# Start of SUPPLIED DATA
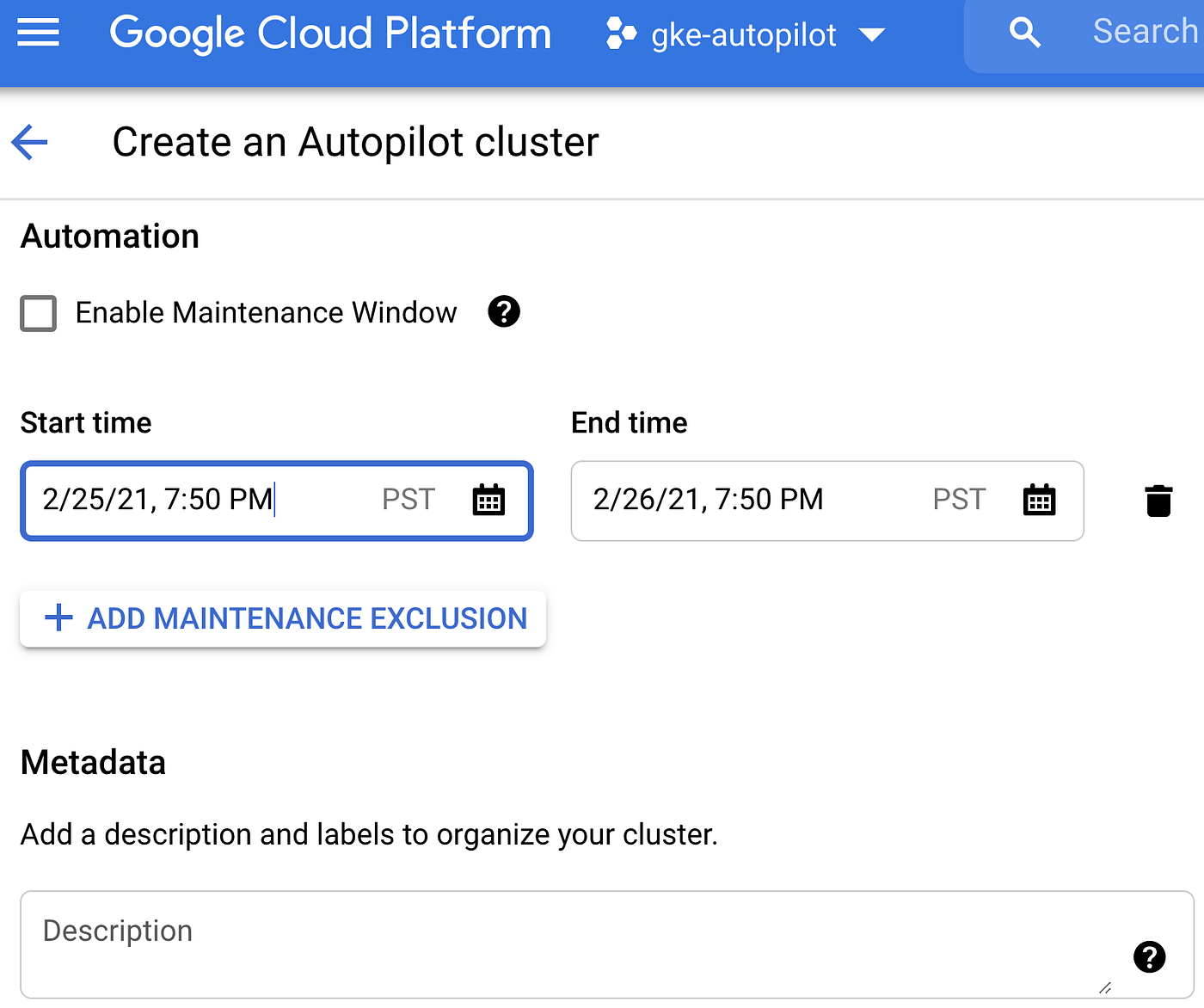The image size is (1204, 1008).
Task: Click ADD MAINTENANCE EXCLUSION
Action: [x=282, y=618]
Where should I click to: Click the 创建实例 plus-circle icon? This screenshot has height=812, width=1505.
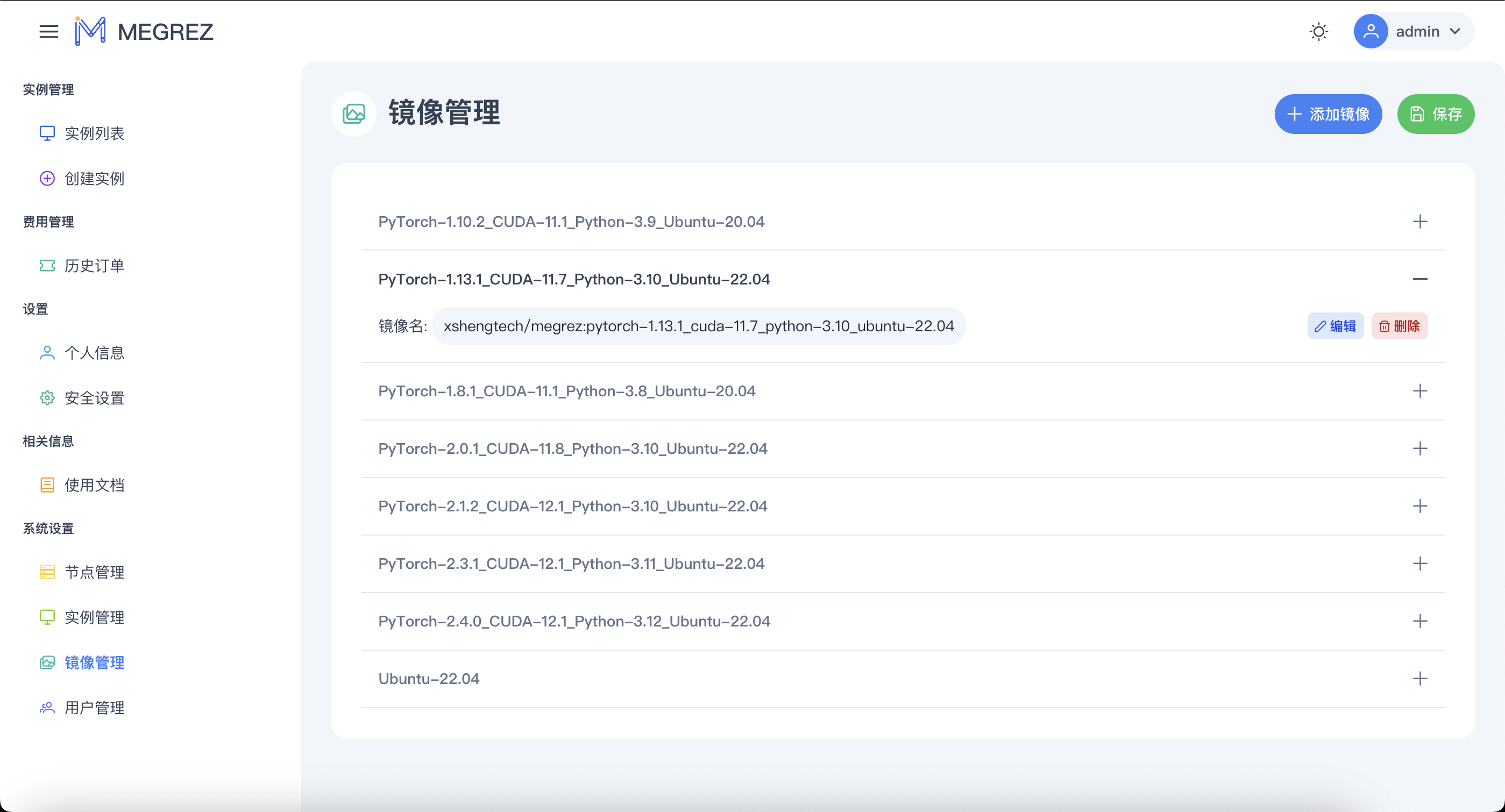pos(47,178)
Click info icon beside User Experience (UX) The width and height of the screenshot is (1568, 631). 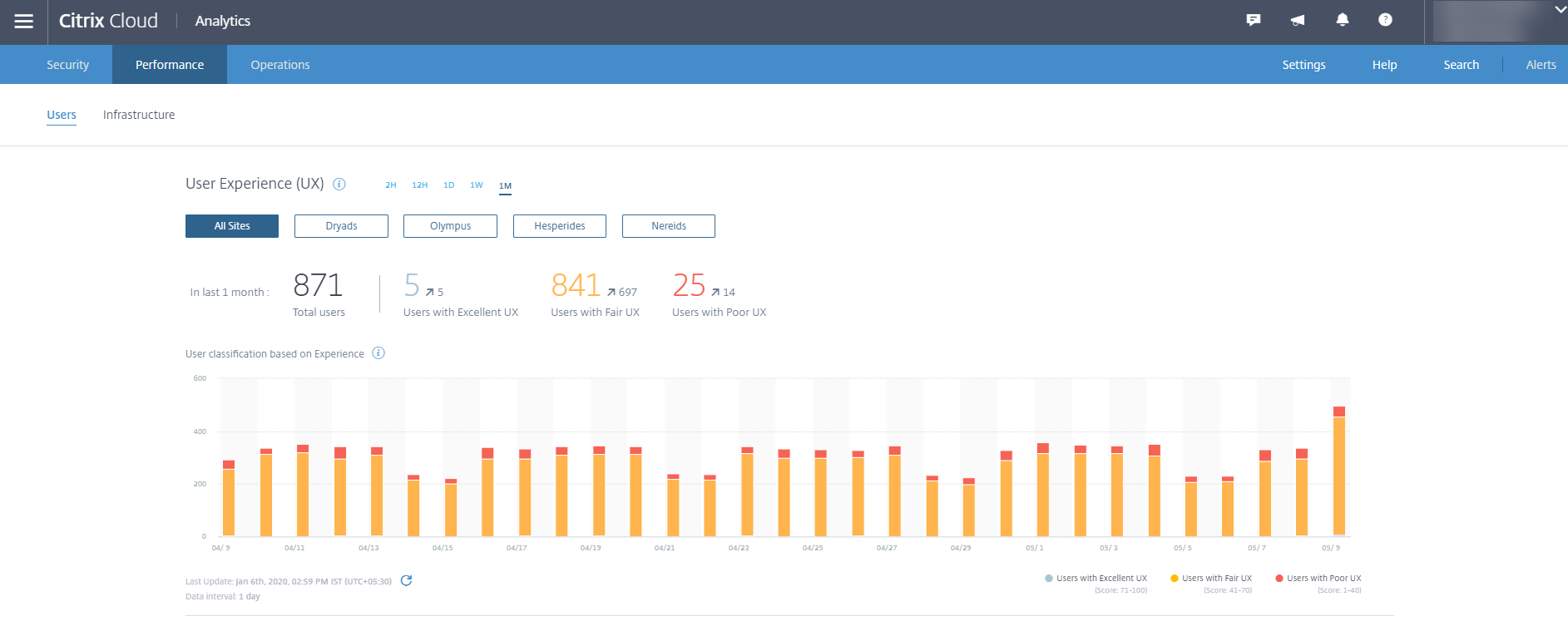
# End of SUPPLIED DATA
Write out every line of the items above word for word, omitting the pictures.

The image size is (1204, 1008).
Task: Click ADD MAINTENANCE EXCLUSION
Action: [x=282, y=618]
Where should I click to: Click the 创建实例 plus-circle icon? This screenshot has height=812, width=1505.
pos(47,178)
Click info icon beside User Experience (UX) The width and height of the screenshot is (1568, 631). 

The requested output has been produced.